Speech access to computing applications has been typically provided by developing generic screen-reading applications --programs that build a model of the visual display and then present this model using speech. This technique has been fairly effective in retrofitting speech output to applications that were developed with no thought to their use in an eyes-free environment by a functionally blind user.
Today, a moderate degree of spoken access to the WWW can be provided by using screen-reading applications on standard computing platforms like Windows95 in conjunction with popular WWW browsers like Netscape Navigator or Internet Explorer. Other users needing speech access and vary of using a GUI rely on terminal based browsers like LYNX.
The inherent shortcoming in the screen-reading approach is that the spoken output is decoupled from the application being used. This means that the speech the user hears is generated purely from the visual display appearing on the screen, with no regard to the application context. In the case of standard applications, this produces moderately useful to minimally usable interfaces.

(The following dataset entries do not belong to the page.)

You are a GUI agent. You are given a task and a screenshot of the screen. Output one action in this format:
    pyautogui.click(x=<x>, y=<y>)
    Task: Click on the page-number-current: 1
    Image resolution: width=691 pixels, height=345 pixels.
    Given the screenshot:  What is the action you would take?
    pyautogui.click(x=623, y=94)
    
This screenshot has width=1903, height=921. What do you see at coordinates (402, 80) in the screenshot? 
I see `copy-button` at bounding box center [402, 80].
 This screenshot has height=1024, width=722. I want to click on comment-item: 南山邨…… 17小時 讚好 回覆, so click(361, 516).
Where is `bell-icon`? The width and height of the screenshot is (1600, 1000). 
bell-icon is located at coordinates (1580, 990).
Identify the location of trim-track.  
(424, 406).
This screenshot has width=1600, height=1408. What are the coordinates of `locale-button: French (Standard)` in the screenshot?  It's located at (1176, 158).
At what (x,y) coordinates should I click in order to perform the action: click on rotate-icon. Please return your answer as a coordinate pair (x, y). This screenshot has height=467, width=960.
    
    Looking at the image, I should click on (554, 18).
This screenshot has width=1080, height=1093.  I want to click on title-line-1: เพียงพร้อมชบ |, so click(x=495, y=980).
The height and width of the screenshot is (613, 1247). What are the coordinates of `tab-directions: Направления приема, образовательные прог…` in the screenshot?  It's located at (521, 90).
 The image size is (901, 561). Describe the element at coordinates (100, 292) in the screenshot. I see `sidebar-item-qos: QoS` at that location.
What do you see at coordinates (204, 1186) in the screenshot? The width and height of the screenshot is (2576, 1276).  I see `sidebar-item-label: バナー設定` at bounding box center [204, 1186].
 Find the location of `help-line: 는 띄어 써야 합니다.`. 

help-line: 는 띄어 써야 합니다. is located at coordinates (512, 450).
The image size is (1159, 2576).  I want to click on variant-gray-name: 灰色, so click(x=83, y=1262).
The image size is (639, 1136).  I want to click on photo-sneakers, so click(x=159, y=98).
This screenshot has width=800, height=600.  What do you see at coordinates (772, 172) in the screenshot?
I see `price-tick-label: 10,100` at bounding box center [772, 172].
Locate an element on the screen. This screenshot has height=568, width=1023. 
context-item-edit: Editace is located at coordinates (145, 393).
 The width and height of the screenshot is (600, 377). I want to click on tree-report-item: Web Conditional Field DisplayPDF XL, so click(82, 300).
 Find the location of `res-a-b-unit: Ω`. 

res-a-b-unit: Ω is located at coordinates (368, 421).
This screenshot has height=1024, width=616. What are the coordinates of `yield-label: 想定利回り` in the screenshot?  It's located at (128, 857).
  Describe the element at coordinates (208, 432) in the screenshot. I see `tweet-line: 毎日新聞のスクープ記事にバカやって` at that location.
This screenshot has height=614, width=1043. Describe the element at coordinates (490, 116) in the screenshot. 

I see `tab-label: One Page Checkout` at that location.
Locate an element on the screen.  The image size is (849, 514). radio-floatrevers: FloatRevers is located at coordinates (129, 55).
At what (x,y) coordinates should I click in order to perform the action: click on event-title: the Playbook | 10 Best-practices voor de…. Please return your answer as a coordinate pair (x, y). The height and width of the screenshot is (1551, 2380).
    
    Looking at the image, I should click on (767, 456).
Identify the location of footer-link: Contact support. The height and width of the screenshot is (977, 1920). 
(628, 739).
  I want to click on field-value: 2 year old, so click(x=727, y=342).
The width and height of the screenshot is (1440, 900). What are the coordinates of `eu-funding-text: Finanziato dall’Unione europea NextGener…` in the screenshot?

Things get a lot worse when retrofitting speech to the WWW using the screen-reading paradigm. This is because on the WWW, the document is the interface, and WWW designers are free to layout an interface of their choice using standard (or alas increasingly non-standard) HTML markup to achieve a particular visual effect. Thus, most screen-reading applications available today are completely defeated by the use of tables in HTML to achieve specific visual layouts such as ulticolumn documents; the user of a screen-reading application hears the text in the left to right order that the text appears on the screen, rather than in the order that one would read the content.
The problems described above arise primarily due to the screen-reading approach only examining the final form appearance of the document as rendered by the visual browser. The rest of this paper describes the speech-enabling approach ---a technique where spoken output is produced by tightly integrating speech feedback with the specific application that is being used. This technique has been implemented in Emacspeak which can be thought of as a fully speech-enabled audio desktop. The remaining sections of this paper focus on one aspect of this environment, namely the speech enabled browser.
The speech-enabled WWW browser available on the Emacspeak platform produces succinct context-specific spoken feedback by examining the logical structure of the document rather than its visual appearance on the screen. By tightly integrating the speech system with the WWW browser, the environment provides fluent a spoken interface to interactive document elements such as fill out forms. Finally, it should be pointed out that speech-enabled WWW browsers like the one described here rely implicitly on well marked up HTML documents, where the document logical structure is clearly separated from the visual presentation.